Andrew Fitzpatrick, University of Leicester

During the nine-year-long Battle for Gaul, Julius Caesar fought his way across northwest Europe. He invaded Britain twice; in 55BC, and again in 54BC. But while archaeologists have found evidence of the war in France, there has been very little discovered in Britain – until now.

At a site called Ebbsfleet, in northeast Kent, my colleagues from the University of Leicester and I finally uncovered the site where Julius Caesar’s fleet landed in 54BC. A series of surveys and excavations, spanning from 2015 to 2017, revealed a large enclosure, defended by a ditch five metres wide and two metres deep.

What a find: pilum tip from Ebbsfleet.
University of Leicester, Author provided

We dated the ditch all the way back to the first century BC, by examining the pottery and using radiocarbon dating techniques.

At the bottom of the ditch, we found the tip of an iron weapon, which was later identified as a Roman spear, or “pilum”. Similar weapons were discovered at the site of Alésia in France, where the decisive encounter in the Battle for Gaul took place. What’s more, the defensive ditches at Alésia are the same size and shape as those we discovered at Ebbsfleet.

In Caesar’s own words

Our dig was situated next to Pegwell Bay, a large, sandy beach with chalk cliffs at its northern end. This striking landscape also helps to confirm that we really have found the location of Caesar’s base. Most of what is known about Caesar’s voyage comes from his own written accounts, based on his annual reports to the Roman senate.

When the Roman fleet set sail from France, they intended to use the wind to help them cross the Channel to find a large, safe place to lay anchor and prepare for battle. But the wind dropped, and the fleet was carried too far northeast by the tide.

We came, we saw, we excavated.
University of Leicester., Author provided

At sunrise, Caesar saw Britain “left afar on the port side”. Only high land would have been visible from a small ship far out at sea. And the only such land in northeast Kent are the cliffs near Ebbsfleet. Caesar also describes how he left the ships riding at anchor next to a “sandy, open shore” – a perfect description of Pegwell Bay.

Given Caesar’s own words seem so clear, it’s surprising that Pegwell Bay has never been considered as a possible landing site before. Instead, Caesar was long thought to have landed at Walmer, 15 kilometres to the south. One reason might be that, until the Middle Ages, Thanet was an island.

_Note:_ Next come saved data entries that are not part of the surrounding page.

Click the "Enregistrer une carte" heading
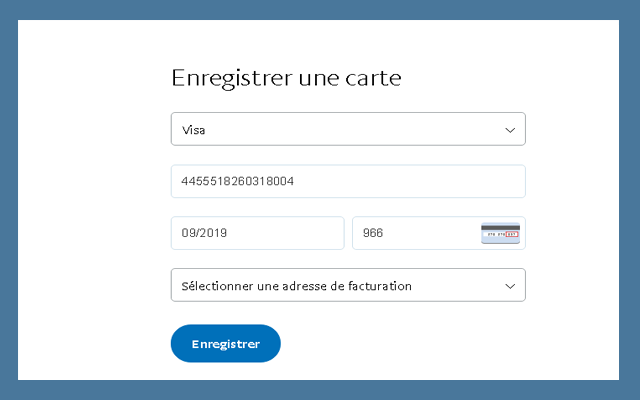This screenshot has width=640, height=400. [286, 78]
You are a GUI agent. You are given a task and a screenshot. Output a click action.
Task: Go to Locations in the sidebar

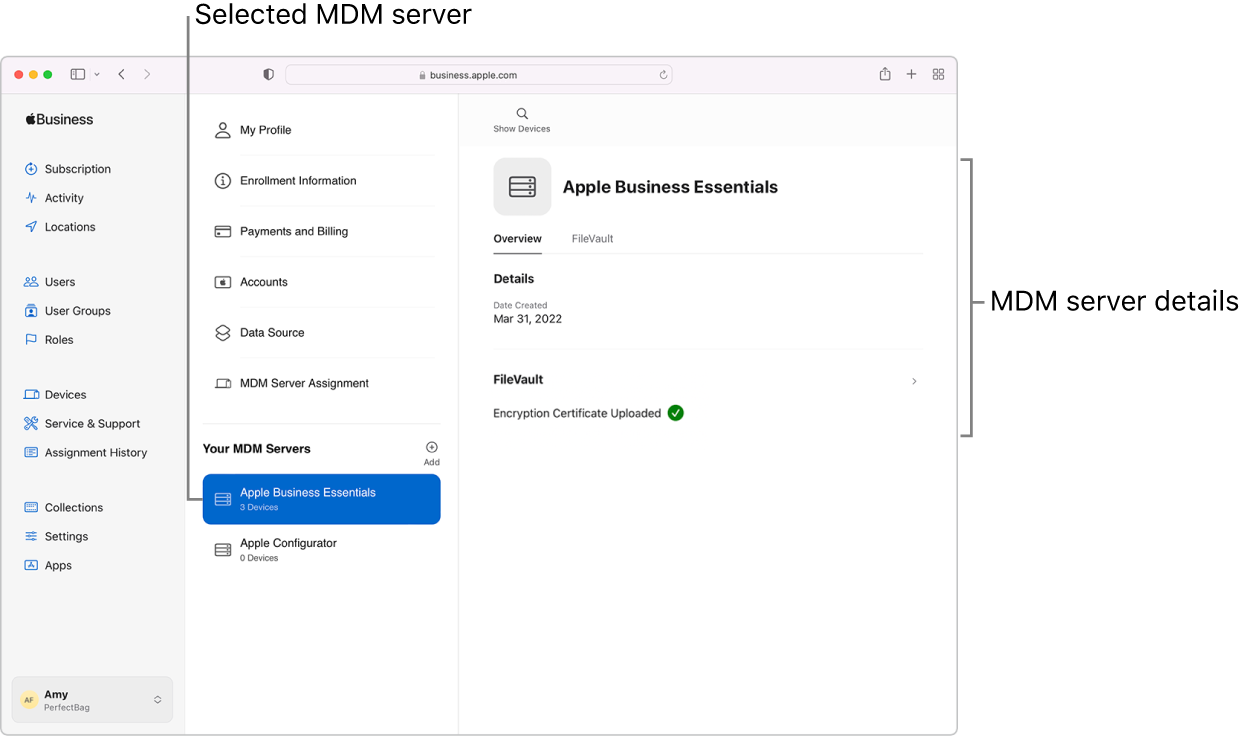(x=69, y=227)
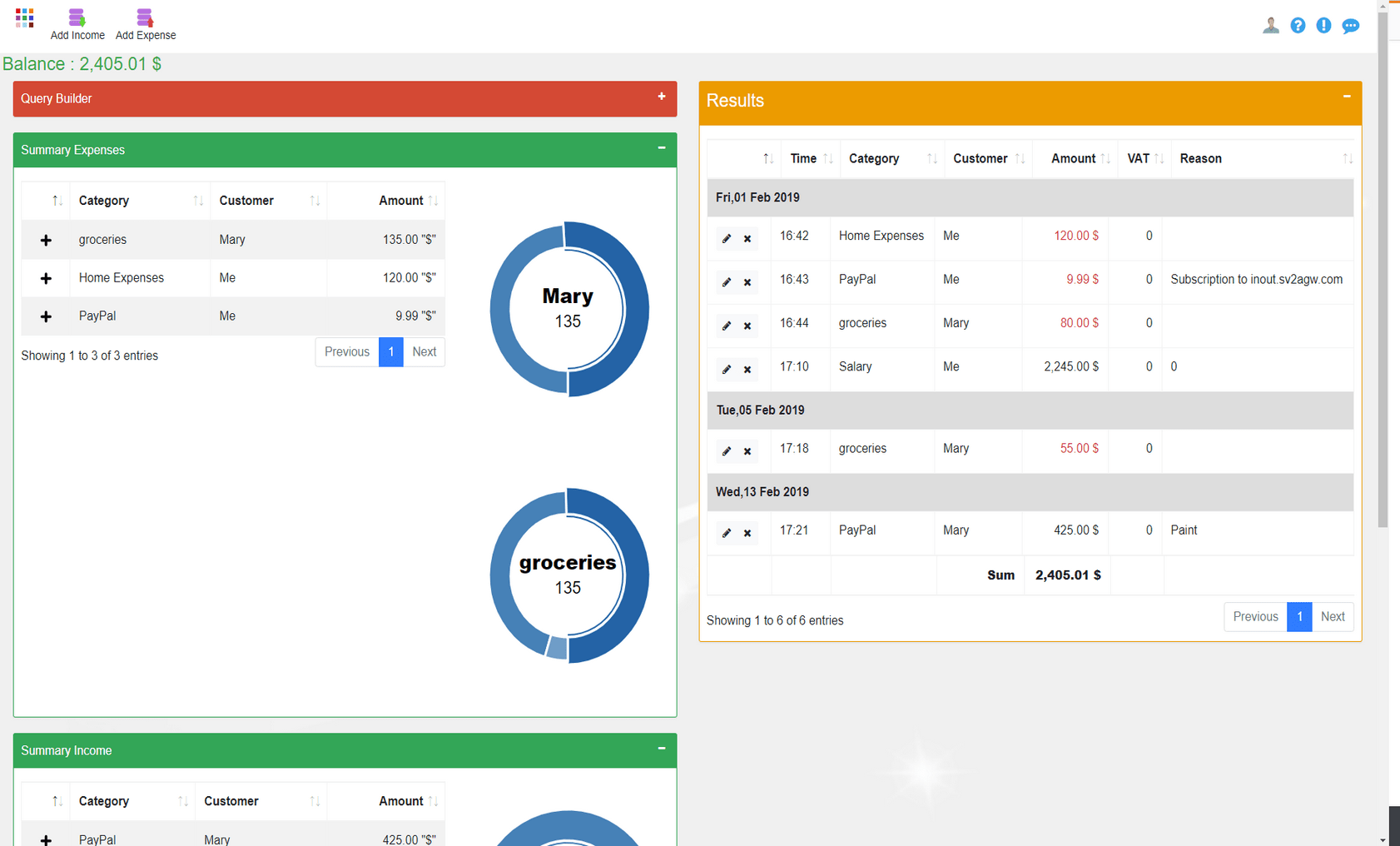Open the chat messages icon

1350,26
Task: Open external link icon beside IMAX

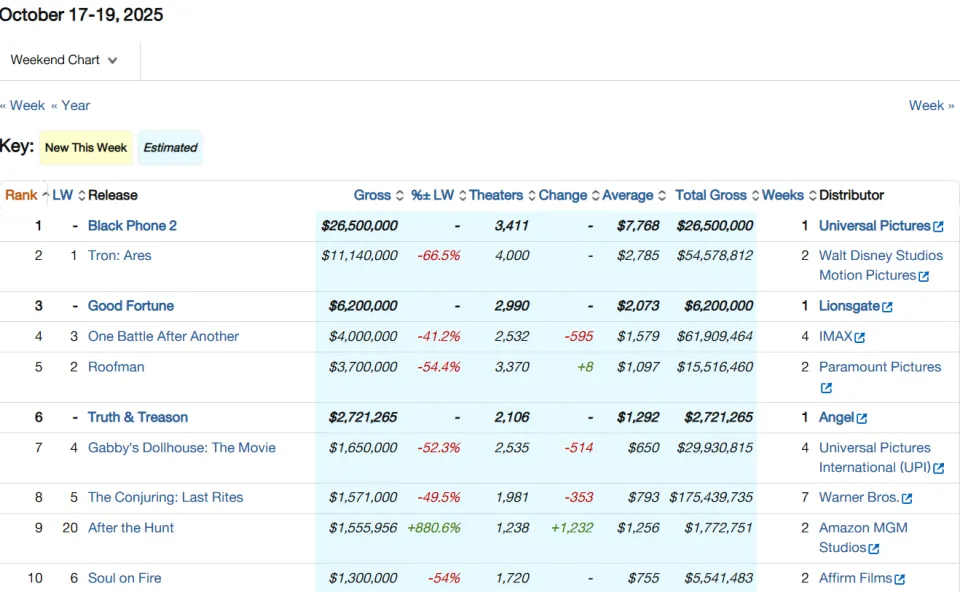Action: (860, 337)
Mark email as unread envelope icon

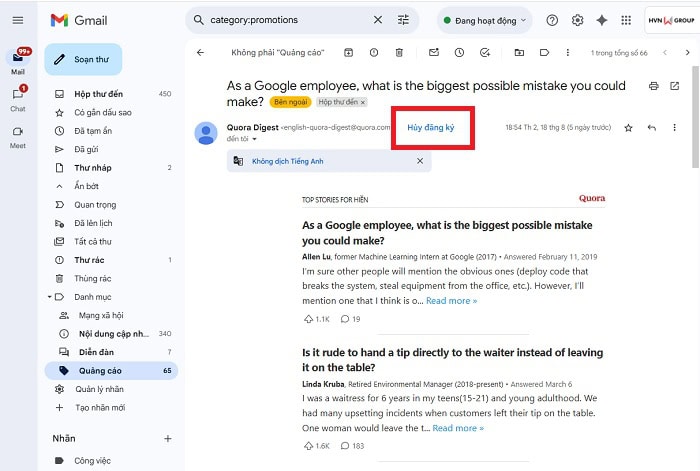tap(433, 53)
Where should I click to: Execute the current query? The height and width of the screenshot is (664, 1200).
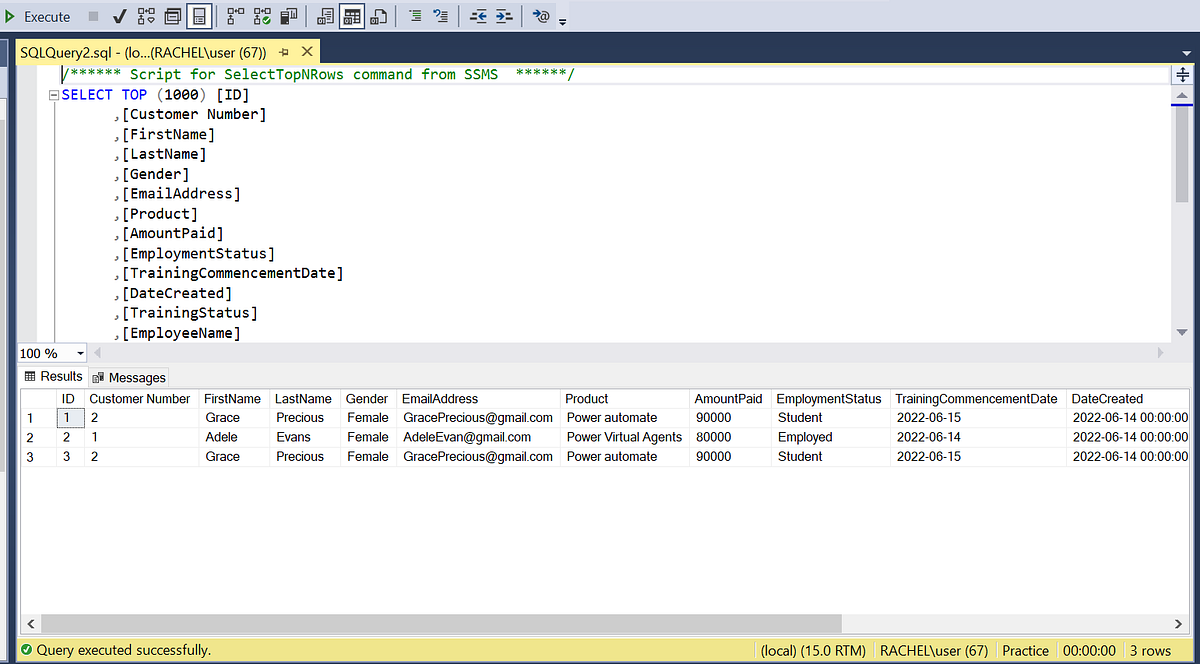(40, 15)
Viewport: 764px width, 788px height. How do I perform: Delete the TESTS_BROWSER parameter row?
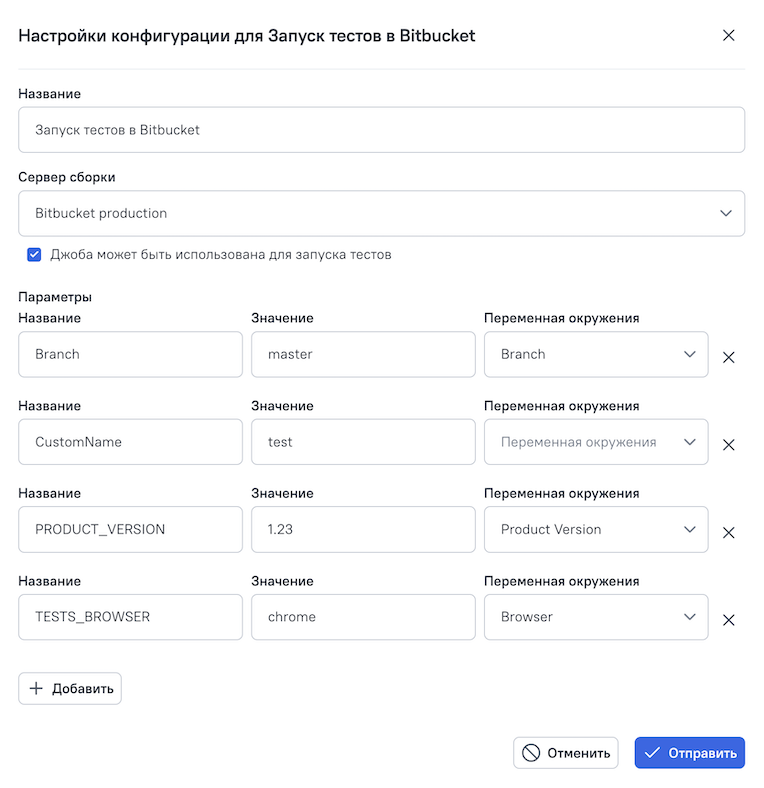(x=728, y=620)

The Isle of Thanet was separated from the mainland by the Wantsum Channel. But no one knows how big the channel was 2,000 years ago; it could be that whatever disadvantages it presented were offset by the presence of a large and safe beach, where 800 ships could land and disembark 20,000 men and 2,000 horses in one day.

Peace by force

Despite the imposing size of Caesar’s fleet, it was long thought that his landing had little lasting impact on Britain. Caesar himself returned to France immediately after the two campaigns, without leaving a garrison. Yet the discovery of the landing site gives us cause to question this assumption.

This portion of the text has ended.